"I have a very good brain," announced Donald Trump during this year's presidential election. Well, even a cursory glance at his Twitter account reveals a very different brain - that of an irritable pre-teen. His recent activity on the social media network shows the successful candidate to be bewilderingly self-deluded and prone to tantrums. Reason and tact are absent, vindictiveness and petty squabbling are very much on display. It's breathtaking to think that the future of the world's most influential superpower is to be held in such twitchy, pre-pubescent fingers.
To look at the President-elect on Twitter is to gaze into the abyss. This was his response to last week's death of Fidel Castro:
This is a chilling tweet. On so many levels. It is simple but has no clarity. The exclamation mark is revealing but ambiguous. Is it glee? Is it surprise? Is he conveying shock or delight?
With Trump - God help us - anything is possible.
This tweet, like so many others, appears to be the work of a skittish boy-brain. It lacks only an "OMG" as he squeals with excitement to scribble his reaction to breaking news.
During the election campaign, Trump received praise for his spontaneity and unrehearsed manner. But this was only because the public was so catastrophically tired of pontificating politicians. Really, anything vaguely approaching normal human communication would have been a welcome change. Many even forgave the alarming content of his speeches, so relieved were they at actually hearing someone seemingly speak their mind.
But on the world stage, at least some form of diplomacy is required when responding to significant events. The Donald simply does not possess this skill. To have such a crass and clueless individual in The White House is a devastating prospect.
Like a child, but minus the sweetness, Trump also has a critically short supply of self-awareness.
A week ago he was in negotiations to meet with the bosses of The New York Times, a newspaper which - in the light of the Trump / Billy Bush sex tape and amidst mounting allegations of misconduct - had quite sensibly articulated serious concerns about the quality of the Republican candidate.
The President-elect, unwisely, gave his Twitter followers the lowdown:
"The terms and conditions were changed", complains Trump. "Not nice" adds the wailing man-child as he stamps his foot and throws his toy bulldozer to the floor.
OK, let's just rewind a couple of months to the President-elect's campaign promises.
Using Twitter again as his favoured medium, Trump proclaimed to his followers "we must build a wall" and "Mexico will pay for the wall."
Terms and conditions have now changed.
During the presidential debates he pointed at Hillary Clinton and promised he would "appoint a special prosecutor to look into your situation."
Terms and conditions have now changed.
On his campaign website he stated that "on day one of the Trump Administration we will ask Congress to deliver a full repeal of Obamacare."
Terms and conditions have now changed.
Right. So it's one rule for The New York Times who were trying to set up the basic conditions for a face-to-face meeting, but another one entirely for the man who is actually making recorded statements about something infinitely more significant - the future direction of the world's most powerful nation.

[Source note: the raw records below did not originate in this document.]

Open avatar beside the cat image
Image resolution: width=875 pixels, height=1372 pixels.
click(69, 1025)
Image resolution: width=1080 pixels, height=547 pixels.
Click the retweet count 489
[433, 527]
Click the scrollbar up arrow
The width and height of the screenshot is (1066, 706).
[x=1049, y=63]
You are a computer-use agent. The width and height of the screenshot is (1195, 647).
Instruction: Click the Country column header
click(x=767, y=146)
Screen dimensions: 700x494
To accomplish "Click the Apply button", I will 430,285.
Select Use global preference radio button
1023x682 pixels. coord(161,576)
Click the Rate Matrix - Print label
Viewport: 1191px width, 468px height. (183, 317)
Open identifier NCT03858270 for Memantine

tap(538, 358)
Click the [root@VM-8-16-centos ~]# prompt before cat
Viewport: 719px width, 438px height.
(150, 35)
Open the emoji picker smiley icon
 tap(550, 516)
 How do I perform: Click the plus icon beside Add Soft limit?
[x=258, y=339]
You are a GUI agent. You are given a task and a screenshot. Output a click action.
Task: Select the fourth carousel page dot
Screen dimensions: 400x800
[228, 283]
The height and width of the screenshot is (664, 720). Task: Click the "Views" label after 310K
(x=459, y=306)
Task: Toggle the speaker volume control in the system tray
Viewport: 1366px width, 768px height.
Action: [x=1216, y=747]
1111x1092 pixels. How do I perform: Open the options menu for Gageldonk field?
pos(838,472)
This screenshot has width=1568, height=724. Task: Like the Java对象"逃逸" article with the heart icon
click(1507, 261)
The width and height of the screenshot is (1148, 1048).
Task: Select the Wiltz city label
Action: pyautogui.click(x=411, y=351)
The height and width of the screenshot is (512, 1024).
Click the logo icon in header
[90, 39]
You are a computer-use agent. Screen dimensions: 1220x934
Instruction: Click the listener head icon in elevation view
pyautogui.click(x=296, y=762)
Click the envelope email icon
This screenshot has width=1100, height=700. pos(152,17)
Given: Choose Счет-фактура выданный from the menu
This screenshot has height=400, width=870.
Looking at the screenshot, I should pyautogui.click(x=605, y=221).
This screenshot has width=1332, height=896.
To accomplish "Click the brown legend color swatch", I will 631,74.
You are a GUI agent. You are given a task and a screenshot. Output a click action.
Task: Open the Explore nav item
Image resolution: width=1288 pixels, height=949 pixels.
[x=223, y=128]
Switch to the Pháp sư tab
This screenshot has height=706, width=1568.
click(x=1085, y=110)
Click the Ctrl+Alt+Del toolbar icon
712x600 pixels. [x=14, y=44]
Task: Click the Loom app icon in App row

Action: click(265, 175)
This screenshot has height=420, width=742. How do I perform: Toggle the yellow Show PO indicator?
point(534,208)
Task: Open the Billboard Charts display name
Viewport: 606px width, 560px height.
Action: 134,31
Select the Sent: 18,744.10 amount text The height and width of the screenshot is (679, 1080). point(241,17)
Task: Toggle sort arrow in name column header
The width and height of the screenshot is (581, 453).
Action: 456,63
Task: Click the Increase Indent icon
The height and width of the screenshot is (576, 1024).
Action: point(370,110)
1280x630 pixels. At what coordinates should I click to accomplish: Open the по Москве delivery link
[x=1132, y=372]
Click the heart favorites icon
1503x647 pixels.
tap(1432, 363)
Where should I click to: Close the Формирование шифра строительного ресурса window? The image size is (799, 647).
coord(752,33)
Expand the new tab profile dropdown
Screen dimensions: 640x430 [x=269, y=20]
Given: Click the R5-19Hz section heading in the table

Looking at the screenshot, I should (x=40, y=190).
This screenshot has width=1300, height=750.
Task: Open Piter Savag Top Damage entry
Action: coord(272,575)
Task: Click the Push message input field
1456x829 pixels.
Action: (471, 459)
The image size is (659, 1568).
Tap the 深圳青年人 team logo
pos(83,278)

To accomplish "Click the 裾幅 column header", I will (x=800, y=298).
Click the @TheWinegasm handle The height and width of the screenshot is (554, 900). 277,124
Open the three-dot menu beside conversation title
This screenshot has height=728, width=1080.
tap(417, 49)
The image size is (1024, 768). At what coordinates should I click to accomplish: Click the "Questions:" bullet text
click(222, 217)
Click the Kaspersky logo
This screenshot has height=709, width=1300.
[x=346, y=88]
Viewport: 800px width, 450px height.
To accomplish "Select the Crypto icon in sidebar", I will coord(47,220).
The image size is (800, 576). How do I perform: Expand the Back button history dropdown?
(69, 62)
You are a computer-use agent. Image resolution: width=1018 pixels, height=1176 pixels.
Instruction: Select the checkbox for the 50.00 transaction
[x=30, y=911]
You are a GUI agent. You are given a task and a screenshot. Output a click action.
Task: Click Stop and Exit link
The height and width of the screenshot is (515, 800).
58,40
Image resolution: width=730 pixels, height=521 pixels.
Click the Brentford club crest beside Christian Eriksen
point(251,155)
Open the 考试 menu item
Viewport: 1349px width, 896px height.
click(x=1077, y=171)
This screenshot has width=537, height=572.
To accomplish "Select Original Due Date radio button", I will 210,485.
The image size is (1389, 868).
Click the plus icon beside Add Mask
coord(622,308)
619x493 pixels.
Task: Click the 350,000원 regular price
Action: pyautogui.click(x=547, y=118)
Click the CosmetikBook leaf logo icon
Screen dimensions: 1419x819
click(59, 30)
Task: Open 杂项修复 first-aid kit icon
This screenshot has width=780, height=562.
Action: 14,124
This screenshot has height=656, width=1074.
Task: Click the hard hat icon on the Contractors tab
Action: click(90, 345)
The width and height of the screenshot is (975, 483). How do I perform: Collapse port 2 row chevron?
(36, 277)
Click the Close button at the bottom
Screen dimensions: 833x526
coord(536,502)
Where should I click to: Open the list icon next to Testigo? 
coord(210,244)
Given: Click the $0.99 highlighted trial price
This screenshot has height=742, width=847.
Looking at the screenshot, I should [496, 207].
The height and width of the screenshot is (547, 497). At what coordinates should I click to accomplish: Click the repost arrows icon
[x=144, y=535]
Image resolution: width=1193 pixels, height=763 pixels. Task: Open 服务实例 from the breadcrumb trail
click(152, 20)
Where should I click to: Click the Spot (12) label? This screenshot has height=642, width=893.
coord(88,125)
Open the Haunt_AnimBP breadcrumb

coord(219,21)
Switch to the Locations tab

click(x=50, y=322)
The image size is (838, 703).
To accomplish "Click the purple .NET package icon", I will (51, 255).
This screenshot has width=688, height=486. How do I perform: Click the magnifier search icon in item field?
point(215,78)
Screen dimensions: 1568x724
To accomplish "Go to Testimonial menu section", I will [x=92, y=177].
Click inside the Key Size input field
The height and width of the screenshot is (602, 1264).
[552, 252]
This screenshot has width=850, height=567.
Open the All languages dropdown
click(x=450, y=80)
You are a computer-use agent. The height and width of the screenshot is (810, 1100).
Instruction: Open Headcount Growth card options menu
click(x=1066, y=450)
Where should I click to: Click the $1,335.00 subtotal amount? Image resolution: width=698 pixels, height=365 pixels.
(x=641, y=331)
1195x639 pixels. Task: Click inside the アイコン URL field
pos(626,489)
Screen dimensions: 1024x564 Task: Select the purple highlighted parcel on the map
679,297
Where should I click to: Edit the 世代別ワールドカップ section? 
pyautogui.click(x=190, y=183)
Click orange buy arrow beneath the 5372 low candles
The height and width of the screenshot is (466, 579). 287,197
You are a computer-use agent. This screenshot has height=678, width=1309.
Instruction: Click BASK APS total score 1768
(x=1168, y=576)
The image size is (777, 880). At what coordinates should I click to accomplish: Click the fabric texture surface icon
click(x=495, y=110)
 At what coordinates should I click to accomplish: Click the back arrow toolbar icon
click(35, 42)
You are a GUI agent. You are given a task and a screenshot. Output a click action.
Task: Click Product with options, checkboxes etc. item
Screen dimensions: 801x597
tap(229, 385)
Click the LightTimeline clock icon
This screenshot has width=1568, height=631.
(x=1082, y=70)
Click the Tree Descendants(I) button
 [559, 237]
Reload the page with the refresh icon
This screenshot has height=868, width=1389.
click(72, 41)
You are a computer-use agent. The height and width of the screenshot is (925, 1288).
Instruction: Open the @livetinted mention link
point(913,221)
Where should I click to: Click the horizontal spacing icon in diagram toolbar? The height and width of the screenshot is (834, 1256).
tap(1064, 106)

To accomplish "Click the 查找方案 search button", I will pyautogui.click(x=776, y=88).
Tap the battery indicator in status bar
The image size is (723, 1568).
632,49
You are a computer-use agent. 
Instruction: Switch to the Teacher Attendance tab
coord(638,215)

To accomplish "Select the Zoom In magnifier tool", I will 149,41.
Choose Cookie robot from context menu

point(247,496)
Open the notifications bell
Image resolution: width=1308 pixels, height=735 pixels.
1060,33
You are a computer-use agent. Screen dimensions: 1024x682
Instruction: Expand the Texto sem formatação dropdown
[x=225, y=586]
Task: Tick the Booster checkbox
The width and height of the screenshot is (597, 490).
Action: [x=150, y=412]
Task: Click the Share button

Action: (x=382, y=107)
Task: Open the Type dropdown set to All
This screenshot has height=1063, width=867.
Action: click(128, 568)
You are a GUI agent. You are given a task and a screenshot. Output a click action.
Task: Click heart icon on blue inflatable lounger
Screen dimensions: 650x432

With Trump, like the formative boy who forgets what he's said or twists past statements into something new, words are simply throwaway objects, guttural noises that can be spouted and withdrawn in an instant. He is numb to the significance of speech - except when it is used to criticise him.
Only then does it hurt.
We saw this on the campaign trail when a steaming Trump brushed off his sexual accusers as "horrible horrible liars." Just days before, he had held up Bill Clinton's accusers as brave beacons of truth. The car-crash hypocrisy is truly mind-boggling.
Childlike, he is super-sensitive to criticism but immune to the havoc wreaked by his own aggressive outbursts. In The Donald's pre-teen world, double-standards abound.
In retrospect, we can see that his repeated promises to a deluded nation were mere flights of fancy, puff pieces used to hoodwink voters and get him into the Oval Office. There is no principle, no guiding philosophy, only false pretences and empty rhetoric. What is heralded as concrete policy one day is jettisoned to the dustbin of history the next.
Amazing. Excruciating. And potentially disastrous. We will never know where we stand.
True, many of us will be breathing a sigh of relief that Trump's toxic policy promises appear open to compromise, or indeed reversal. But this is perilous territory and for politics it's a game-changer. Sure, politicians lie, but usually they are held accountable. Trump, even before taking office, has abandoned the divisive pillars upon which he was elected - and yet he angrily dismisses mutterings of accountability as the lies of a "crooked media."
Trump has the backbone of an amoeba, the skin of a chameleon. Poisonous words spill forth, sink into the sand and are left to rot. On Twitter and elsewhere, these words remain, testimony to an unstable and insecure President-elect who is stunningly oblivious to the power of language.
He clearly does not have "a very good brain." He is stuck in arrested development, a little boy-bully who has got the top job, who can say whatever he wants, and none of us will ever have a clue if he means it.